_Input records_.
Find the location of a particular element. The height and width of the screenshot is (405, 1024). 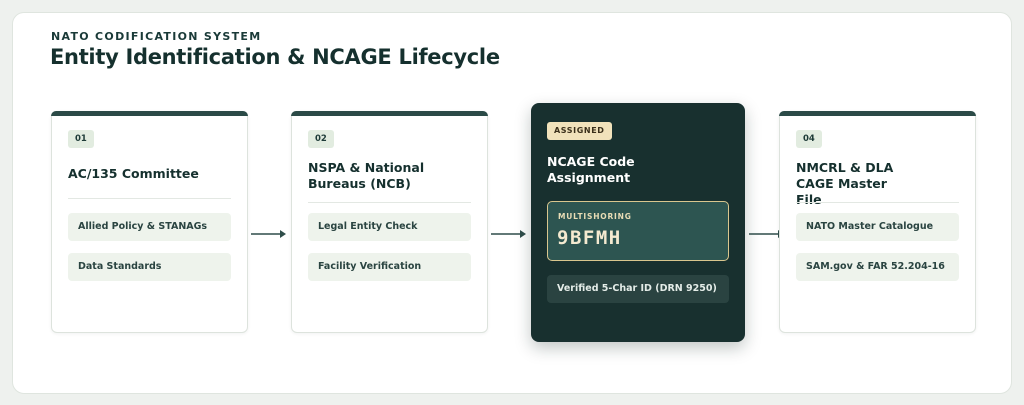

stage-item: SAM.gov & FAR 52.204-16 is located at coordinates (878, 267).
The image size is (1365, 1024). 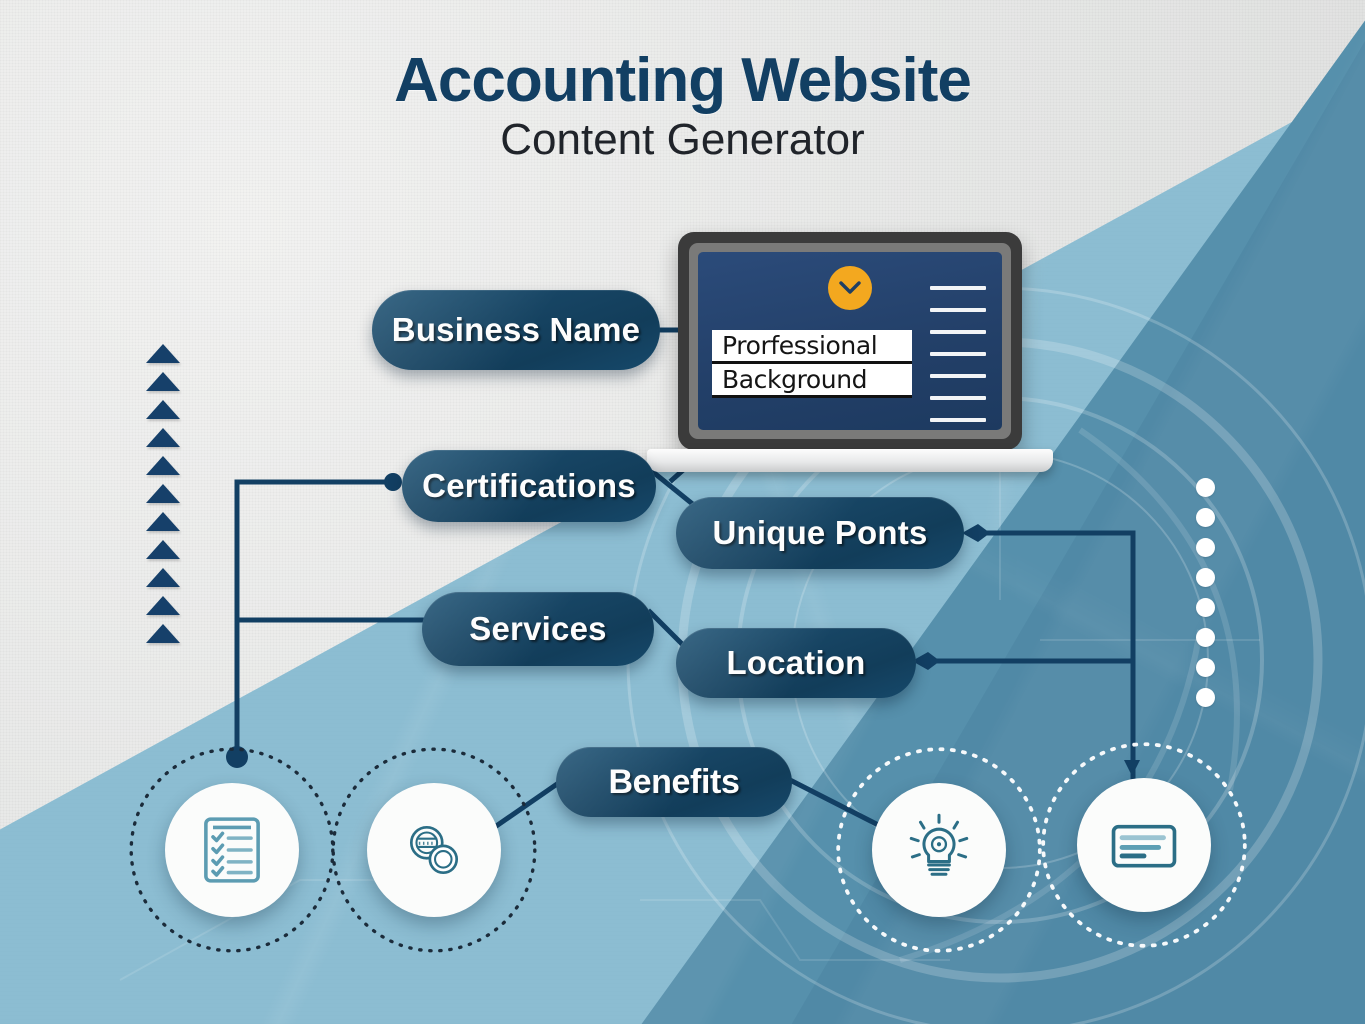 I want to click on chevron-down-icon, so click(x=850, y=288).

--

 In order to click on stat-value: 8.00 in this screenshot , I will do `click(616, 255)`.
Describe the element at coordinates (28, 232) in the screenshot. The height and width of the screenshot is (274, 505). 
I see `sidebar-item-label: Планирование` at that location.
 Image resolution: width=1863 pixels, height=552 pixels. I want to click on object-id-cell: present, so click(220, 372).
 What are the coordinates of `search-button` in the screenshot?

_Task goal_. Rewrite the lines from the line with "In order to" to the line with "What are the" as a Markdown table with the columns Row and Line. Number each row and leave out blank lines.

_Task response_.
| Row | Line |
|---|---|
| 1 |  In order to click on stat-value: 8.00 in this screenshot , I will do `click(616, 255)`. |
| 2 | Describe the element at coordinates (28, 232) in the screenshot. The height and width of the screenshot is (274, 505).  |
| 3 | I see `sidebar-item-label: Планирование` at that location. |
| 4 |  Image resolution: width=1863 pixels, height=552 pixels. I want to click on object-id-cell: present, so click(220, 372). |
| 5 |  What are the coordinates of `search-button` in the screenshot? |